- _WHAT TO DO_:
- A) Reproduce everything in the Bainbridge ice cream article from "Here’s the Scoop: the" down to "Fruit Ice Cream.".
- B) In the Bainbridge ice cream article, what new name did Island Cool Frozen Yogurt give to Mora?
- C) Decide whether each statement agrees with the Bainbridge ice cream article, answering yes or no and quoting the words that settle it: (i) Mora was bought by Island Cool Frozen Yogurt of Lynwood Center. (ii) Emma & Otto's at The Ravine has been replaced by Violet's Real Fruit Ice Cream. (iii) The Winslow Mall has finished its refurbishing.

- _PROVIDED TEXT_:
Here’s the Scoop: the Changing Face of the Ice Cream Business on Bainbridge: More Choices, More Flavors!
In case you haven’t noticed, the island’s ice cream business scene is merging flavors and adding new ones as we enter the Dog Days of August. Will that be in a cup or Waffle cone?
Just recently Mora, the popular ice creamery located in cramped digs on Madrona Way in Downtown Winslow – behind those lime green umbrellas – was purchased by Island Cool Frozen Yogurt of Lynwood Center, which has re-named the iconic retailer, Island Cool Ice Cream.

If you’re keeping score, Emma & Otto’s at The Ravine is gone, and has been replaced by Willy’s Snack Shack. And, in the still refurbishing Winslow Mall, a new pop-up ice cream spot has emerged: Violet’s Real Fruit Ice Cream.

- _DATA SHOWN_:
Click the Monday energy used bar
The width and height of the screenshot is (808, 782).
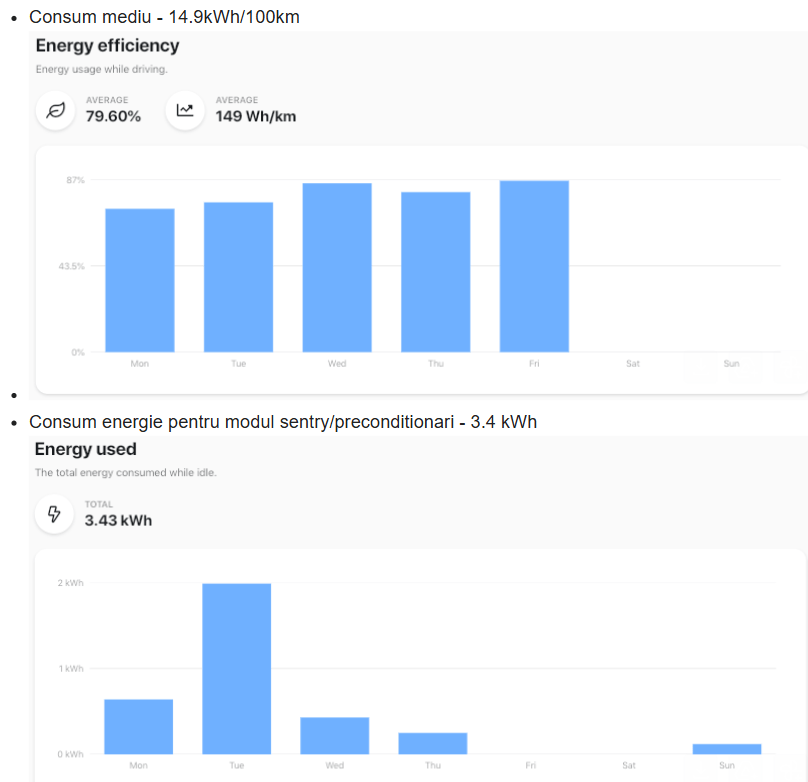pos(139,726)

- _ANSWERS TO THE EXERCISES_:
- A)
Here’s the Scoop: the Changing Face of the Ice Cream Business on Bainbridge: More Choices, More Flavors!
In case you haven’t noticed, the island’s ice cream business scene is merging flavors and adding new ones as we enter the Dog Days of August. Will that be in a cup or Waffle cone?
Just recently Mora, the popular ice creamery located in cramped digs on Madrona Way in Downtown Winslow – behind those lime green umbrellas – was purchased by Island Cool Frozen Yogurt of Lynwood Center, which has re-named the iconic retailer, Island Cool Ice Cream.

If you’re keeping score, Emma & Otto’s at The Ravine is gone, and has been replaced by Willy’s Snack Shack. And, in the still refurbishing Winslow Mall, a new pop-up ice cream spot has emerged: Violet’s Real Fruit Ice Cream.

- B) Island Cool Ice Cream.

- C)
(i) Yes: "was purchased by Island Cool Frozen Yogurt of Lynwood Center"
(ii) No: "has been replaced by Willy’s Snack Shack"
(iii) No: "in the still refurbishing Winslow Mall"